At 10:27 on the morning of June 16, a magnitude 6.7 earthquake struck 42 kilometers southeast of Palu, Sulawesi Tengah. Within hours, several reports had been filed to PetaBencana from the affected area. From Kota Palu: ceiling panels collapsed. From Sigi: houses destroyed in Kecamatan Palolo, several completely gone. From Parigi Moutong: road damage along the trans-Palu-Palopo highway. From Palu again: Jembatan Palu III closed to traffic. Taken together, they traced the geography of impact across four administrative areas in the hours after the earthquake; structural damage in the city, road failure in the district, bridge closures at key crossings, and residential destruction in the sub-districts furthest from formal response.
While communication systems have improved since 2018, and evacuation procedures that were poorly understood in 2018 were more familiar, not all buildings have been built or strengthened to seismic standards.
This is not a failure of knowledge. The knowledge of how to build in Palu for Palu’s geology has existed for centuries. It just wasn’t the knowledge that got used.
At one of PetaBencana’s regular community gatherings, a youth ambassador from Palu shared that the traditional houses of the Kaili people, the dominant ethnic group of Central Sulawesi, whose settlements have occupied this seismic landscape for generations, were built to withstand the tectonic shifts that are prone to this area. Their foundations do not penetrate the ground. They rest on stone. When the earth moves, the building moves with it rather than against it. The joinery uses rattan ties, not nails or poured concrete. The materials, such as timber, bamboo, are flexible. The entire structural logic is oriented toward yielding, not resisting.

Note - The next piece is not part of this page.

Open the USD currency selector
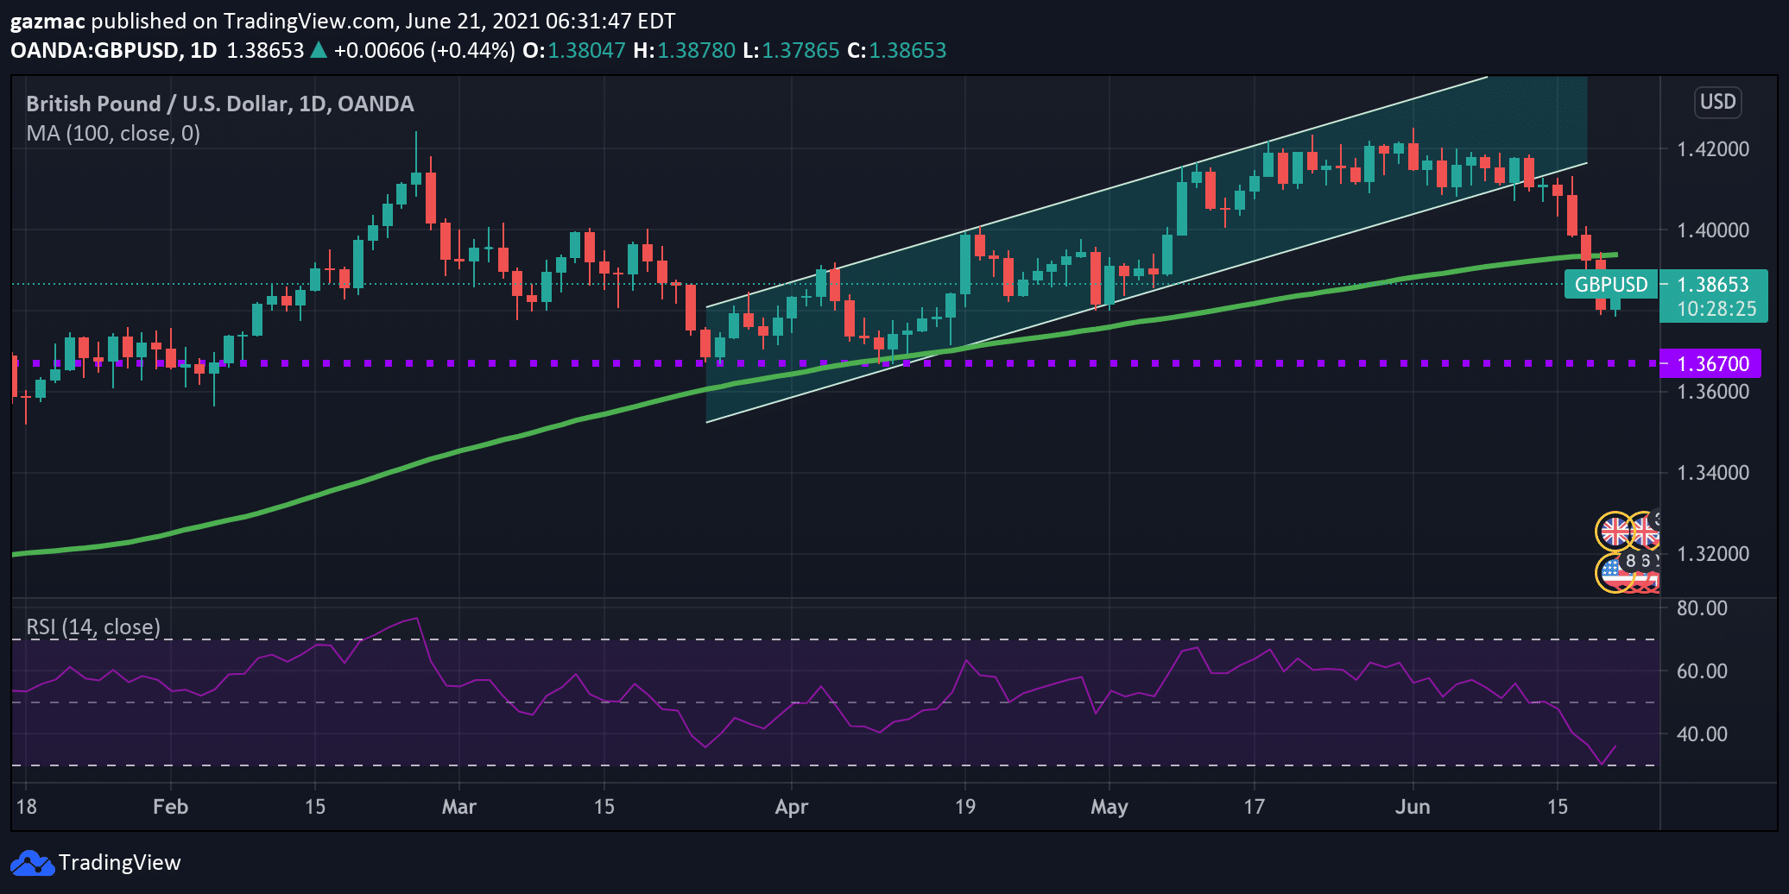 (x=1717, y=102)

Communities who had lived for generations in one of the most seismically active corridors in the world had, over that time, developed a way of building that understood the ground beneath them. The transition to concrete construction often happened without carrying forward the structural principles that made traditional buildings resilient; lightness, flexibility, the capacity to move.
PetaBencana’s youth ambassador was not presenting a research paper. She brough this up the way local knowledge usually comes up, in conversation, as context. But it was the kind of knowledge that doesn’t typically appear in post-disaster engineering assessments or reconstruction guidelines.
This is what PetaBencana’s community network is designed to make possible: the elevation of knowledge held by the people who live in these places, who understand them in ways that no risk model fully captures.